“Trois électeurs sur quatre ont dit leur volonté d’en finir avec le système politique en place”
Laurent Bigorgne, directeur de l’institut Montaigne, think tank libéral
Quel est l’enseignement principal à tirer des résultats du premier tour? Alors que toutes les démocraties du monde font face à une crise de leur système politique, la France a eu une réponse différente des autres puisqu’elle n’a choisi ni le populisme de droite, du type Trump ou Brexit, ni le populisme de gauche à la Podemos ou Syriza. Par ailleurs, ce qui dépasse tous les autres clivages, c’est celui qui se marque entre ceux qui aspirent au changement et ceux qui ont fait le choix des partis politiques classiques. Le véritable séisme, c’est que si vous additionnez le PS et Les Républicains, vous avez 25%. Cela veut dire que trois électeurs sur quatre ont dit leur volonté d’en finir avec le système politique en place.

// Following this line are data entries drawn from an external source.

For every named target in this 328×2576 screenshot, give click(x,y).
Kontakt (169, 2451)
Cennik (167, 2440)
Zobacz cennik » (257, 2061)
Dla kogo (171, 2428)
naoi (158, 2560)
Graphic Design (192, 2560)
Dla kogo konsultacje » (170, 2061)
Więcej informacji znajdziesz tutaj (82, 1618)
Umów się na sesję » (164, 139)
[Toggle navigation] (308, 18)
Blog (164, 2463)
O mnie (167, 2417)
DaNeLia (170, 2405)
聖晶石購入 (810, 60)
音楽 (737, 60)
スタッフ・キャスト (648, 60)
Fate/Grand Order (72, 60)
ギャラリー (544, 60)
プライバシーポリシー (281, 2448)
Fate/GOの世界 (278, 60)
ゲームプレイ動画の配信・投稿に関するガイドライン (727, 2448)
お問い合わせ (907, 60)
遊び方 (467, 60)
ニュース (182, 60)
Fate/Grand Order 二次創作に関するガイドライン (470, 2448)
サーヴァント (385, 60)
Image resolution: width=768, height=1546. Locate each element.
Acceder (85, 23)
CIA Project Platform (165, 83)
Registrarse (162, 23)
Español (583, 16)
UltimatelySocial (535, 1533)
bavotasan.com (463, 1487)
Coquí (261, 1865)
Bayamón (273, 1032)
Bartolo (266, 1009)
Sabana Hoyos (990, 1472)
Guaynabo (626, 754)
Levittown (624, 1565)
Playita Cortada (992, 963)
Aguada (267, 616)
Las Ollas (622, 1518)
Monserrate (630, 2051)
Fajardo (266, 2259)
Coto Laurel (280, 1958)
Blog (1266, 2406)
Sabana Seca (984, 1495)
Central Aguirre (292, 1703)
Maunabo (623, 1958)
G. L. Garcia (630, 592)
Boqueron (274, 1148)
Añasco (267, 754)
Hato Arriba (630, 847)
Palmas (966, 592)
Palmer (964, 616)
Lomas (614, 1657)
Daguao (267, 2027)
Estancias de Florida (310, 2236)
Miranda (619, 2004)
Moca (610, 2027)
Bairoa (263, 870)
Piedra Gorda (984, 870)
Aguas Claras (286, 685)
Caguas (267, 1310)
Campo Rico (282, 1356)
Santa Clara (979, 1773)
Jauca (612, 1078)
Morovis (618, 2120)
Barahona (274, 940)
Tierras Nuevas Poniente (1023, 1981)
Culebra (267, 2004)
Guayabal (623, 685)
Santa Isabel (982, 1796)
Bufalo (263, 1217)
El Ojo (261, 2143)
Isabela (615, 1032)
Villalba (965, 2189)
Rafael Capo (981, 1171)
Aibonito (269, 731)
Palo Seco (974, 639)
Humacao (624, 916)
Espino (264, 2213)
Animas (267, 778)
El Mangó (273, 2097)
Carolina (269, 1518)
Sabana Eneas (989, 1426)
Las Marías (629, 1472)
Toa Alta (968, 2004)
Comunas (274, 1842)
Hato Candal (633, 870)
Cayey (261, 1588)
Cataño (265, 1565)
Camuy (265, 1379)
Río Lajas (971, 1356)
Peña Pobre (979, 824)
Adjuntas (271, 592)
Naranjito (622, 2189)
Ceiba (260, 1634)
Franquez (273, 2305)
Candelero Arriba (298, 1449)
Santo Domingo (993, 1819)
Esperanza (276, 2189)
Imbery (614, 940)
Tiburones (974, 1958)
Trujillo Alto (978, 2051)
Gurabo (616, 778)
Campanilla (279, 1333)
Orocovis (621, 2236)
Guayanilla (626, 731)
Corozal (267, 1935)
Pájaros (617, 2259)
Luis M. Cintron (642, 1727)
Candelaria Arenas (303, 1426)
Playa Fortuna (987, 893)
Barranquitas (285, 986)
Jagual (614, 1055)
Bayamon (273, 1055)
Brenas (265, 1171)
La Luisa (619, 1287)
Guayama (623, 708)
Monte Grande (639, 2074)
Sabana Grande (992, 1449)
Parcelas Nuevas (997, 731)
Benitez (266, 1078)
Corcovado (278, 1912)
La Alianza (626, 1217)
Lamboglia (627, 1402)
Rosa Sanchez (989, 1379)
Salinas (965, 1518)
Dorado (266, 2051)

Ces résultats valident-ils l’analyse faite par le FN et Emmanuel Macron de la recomposition du paysage politique français, et du passage d’un clivage gauche-droite à un clivage mondialiste-antimondialiste ou libéraux-antilibéraux? Cela n’a rien à voir avec le libéralisme. Si nous étions sur une révolution antilibérale, Mélenchon serait au deuxième tour, or il a plafonné. Il a plafonné quand les gens ont dit: ‘C’est quoi cette alliance bolivarienne?’ ou ‘Pourquoi devraiton sortir de L’OTAN?’ Du côté du FN, il y a certes tout un bloc qui a toujours été étatiste, mais il y a aussi tout un tas de gens qui, comme l’était Jean-marie Le Pen, sont sur des thèses ultralibérales. Il y a au FN des aspirations contradictoires alors que le camp de Mélenchon est plus unitaire de ce côté-là. Par ailleurs, je ne suis pas sûr non plus que tous les gens qui ont voté Macron soient des promarché. Il va sans doute faire 60 ou 70% au second tour, pensez-vous que ses électeurs seront tous des libéraux?
Marine Le Pen a-t-elle une chance de l’emporter au second tour? Aucune. Il faudrait qu’elle passe de 21 à 50% alors que tous les grands responsables politiques vont appeler à voter pour le candidat républicain. Il faudrait qu’elle double son score alors qu’elle n’a ni le réservoir ni la dynamique de campagne. Tous les analystes vous diront qu’elle a fait une très mauvaise campagne. Il ne faut pas oublier qu’on la plaçait à un moment à 28% des voix au premier tour.
Cette année, les législatives ne pourraient-elles pas être plus déterminantes que la présidentielle? L’élection qui fait le pivot reste la présidentielle. Si Fillon avait été au second tour, il n’y a aucun doute sur le fait qu’il aurait pu monter une majorité. Mais ici, effectivement, il va falloir regarder les législatives. La différence entre François Bayrou en 2007 et Emmanuel Macron cette année, c’est que ce dernier est parvenu à fracturer la gauche et le centregauche. Lors des législatives, il y aura quatre forces politiques importantes, mais aussi le PS à surveiller. Il faudra voir s’il arrive à se relever de sa plus forte défaite depuis sa recomposition par François Mitterrand en 1971, de ce qui ressemble à la fin d’un cycle de près de 50 ans.